My real suggestion for finding a word was using a "binary search" algorithm. I aplogoize for those that are not programmers and do not know what that means. Let me give a quick "Laymans summeary"
The binary search is a very very simple search designed for speed and simplicity. Essentially what it does is search through a file/array and cuts the search by half every time reducing the search time by half every time. This gives a mathematical search time of log n.
Here is the algorithm.
What you need to know before the algorithm starts.
* The array size/file size in line numbers
* Must be sorted (dictionaries usally are)
Say we have a file 26 lines long. Each line is the first letter of the alphabit
>We are looking for the word J
MIN = line 1
MAX = line 26
As we do our algorithm the boundary of the MIN/MAX will shrink as we get
closer.
1) Jump to the half the current size(MAX-MIN). We jump to line 13. That is the letter is "M"
2) Compare "J" to "M". "M" is too large so we search down
3) Cut the max size from 26 to 13.
4) Now look at 1/2 the new MIN/MAX(13-1)/2. We get 6.5 so we round to 7.
5) Compare "J" to the MIN+7. That is the letter "G". "J" is larger than "G" so we set the MIN to 7
6) Now take the 1/2 of the new MIN/MAX = (13-7)/2 = 3
) Compare "J" to the MIN+3 = 10 (remember the new min is 7)
7) BINGO we found a match.
If you notice the sequential search would have taken us 10 reads to find "J". The "binary search" algorithm only took 3 reads.
The real hard part is SONY's API since it is not published I don't know if there is a way to jump to line numbers.

Given records
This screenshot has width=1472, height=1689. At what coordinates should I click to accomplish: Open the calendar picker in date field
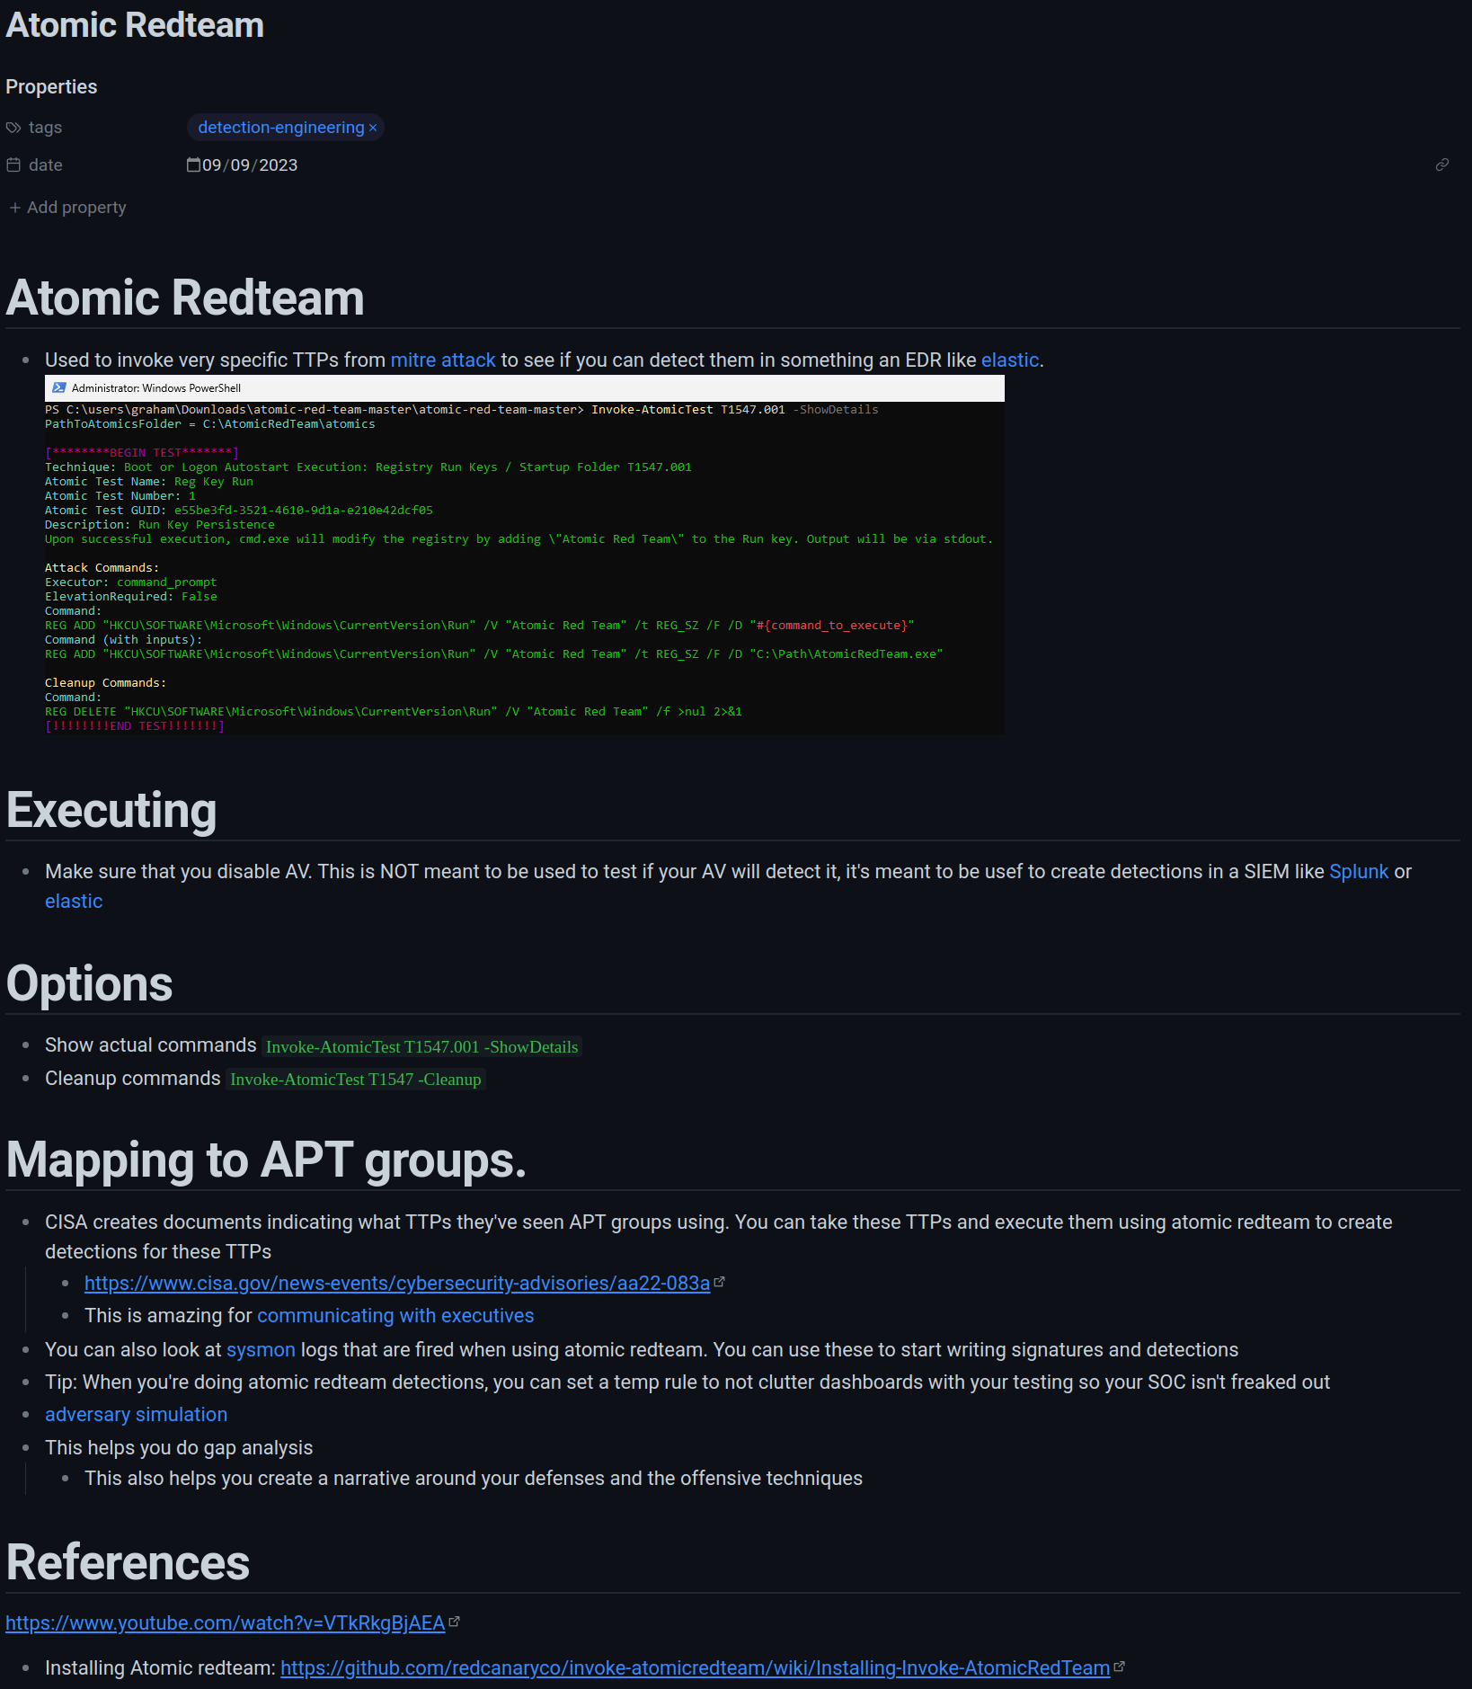coord(193,164)
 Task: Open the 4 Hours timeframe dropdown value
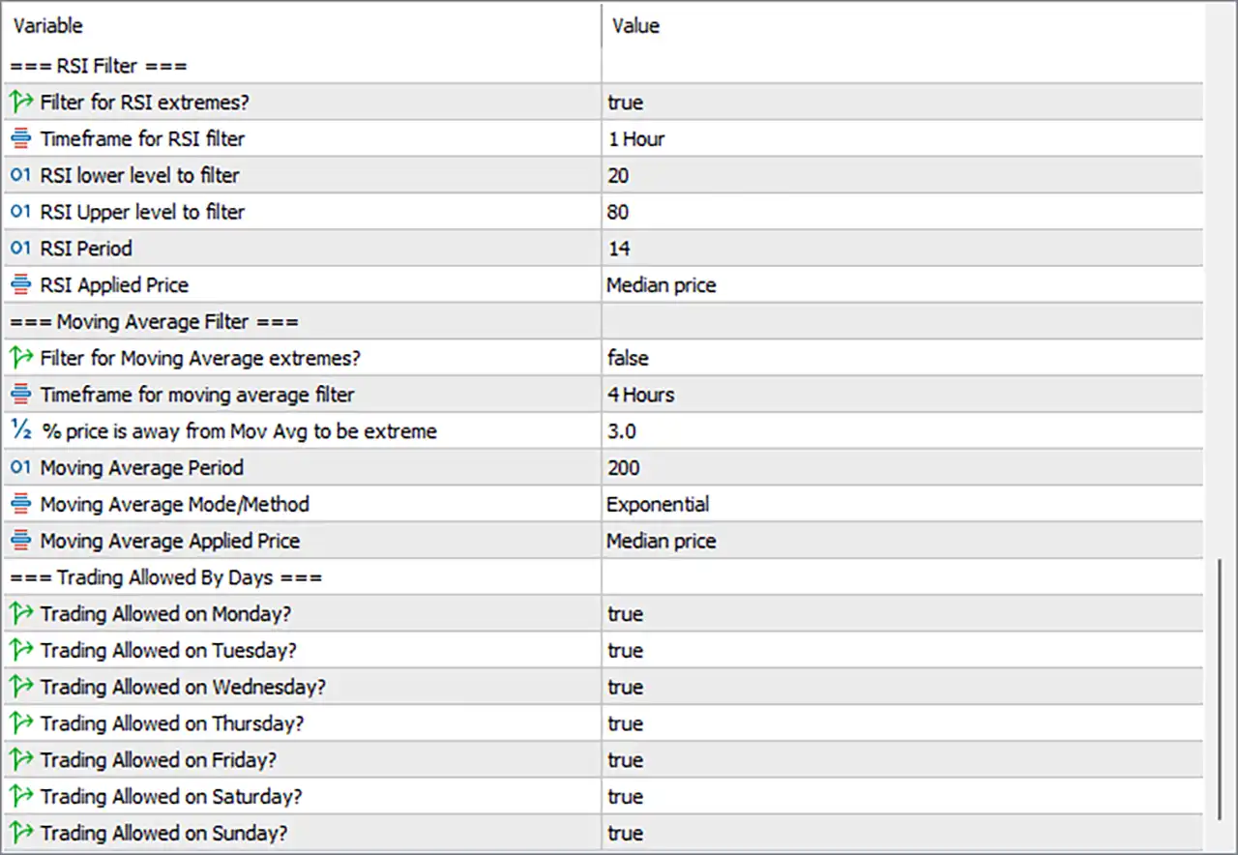pos(902,395)
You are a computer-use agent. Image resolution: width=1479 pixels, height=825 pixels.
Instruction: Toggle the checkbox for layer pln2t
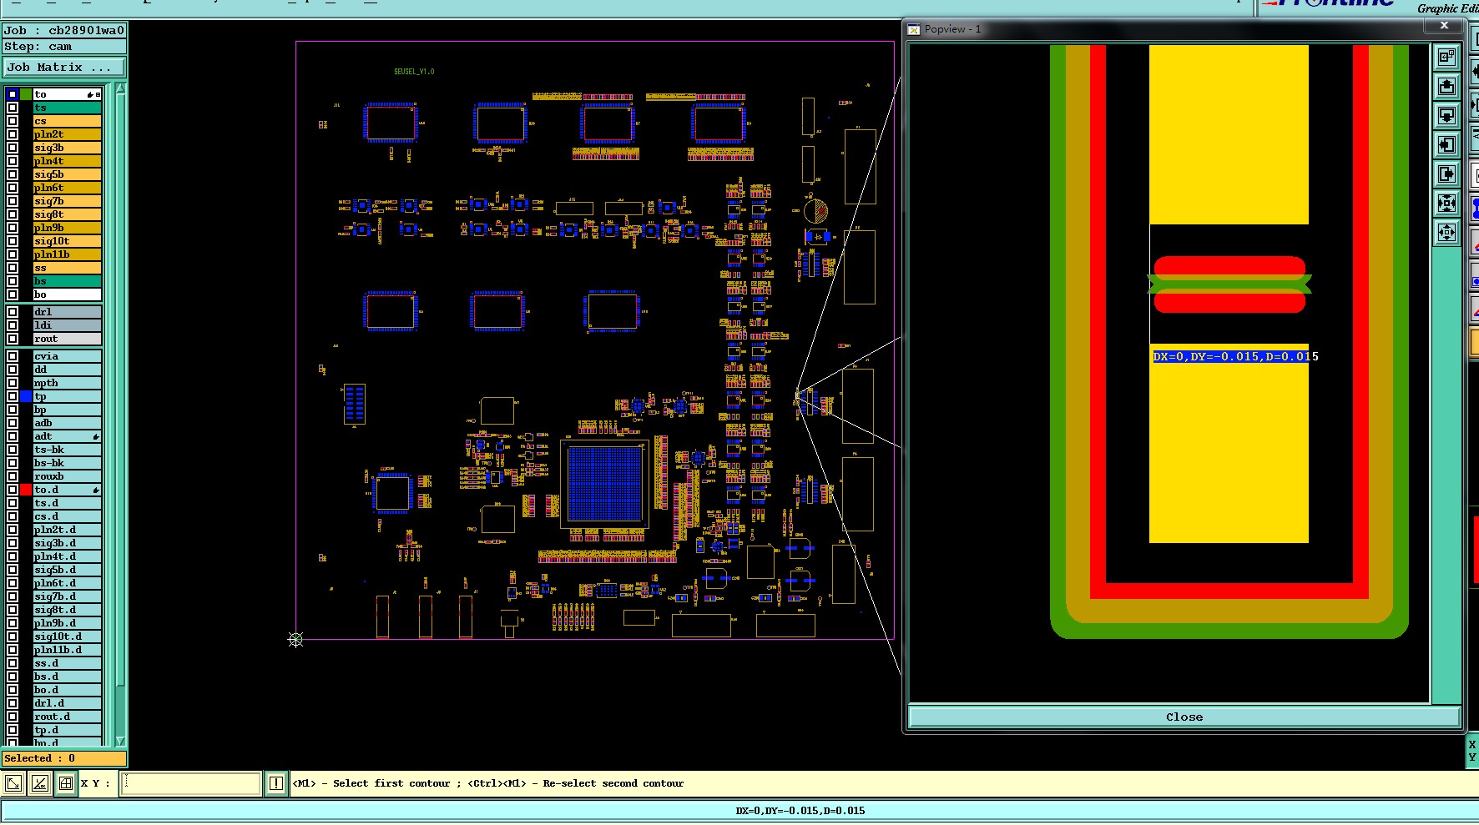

Goals
[1] In the binary search explanation, why does the search move down after "J" is compared with "M"? Answer in one to three sentences.
[2] Copy the rows from the line with "You are a computer-use" through the end of the rows, and leave out the pictures.

Solutions to the exercise
[1] "M" is too large compared with "J," so the search moves down. The maximum is then cut from line 26 to line 13.

[2]
You are a computer-use agent. Image resolution: width=1479 pixels, height=825 pixels.
Instruction: Toggle the checkbox for layer pln2t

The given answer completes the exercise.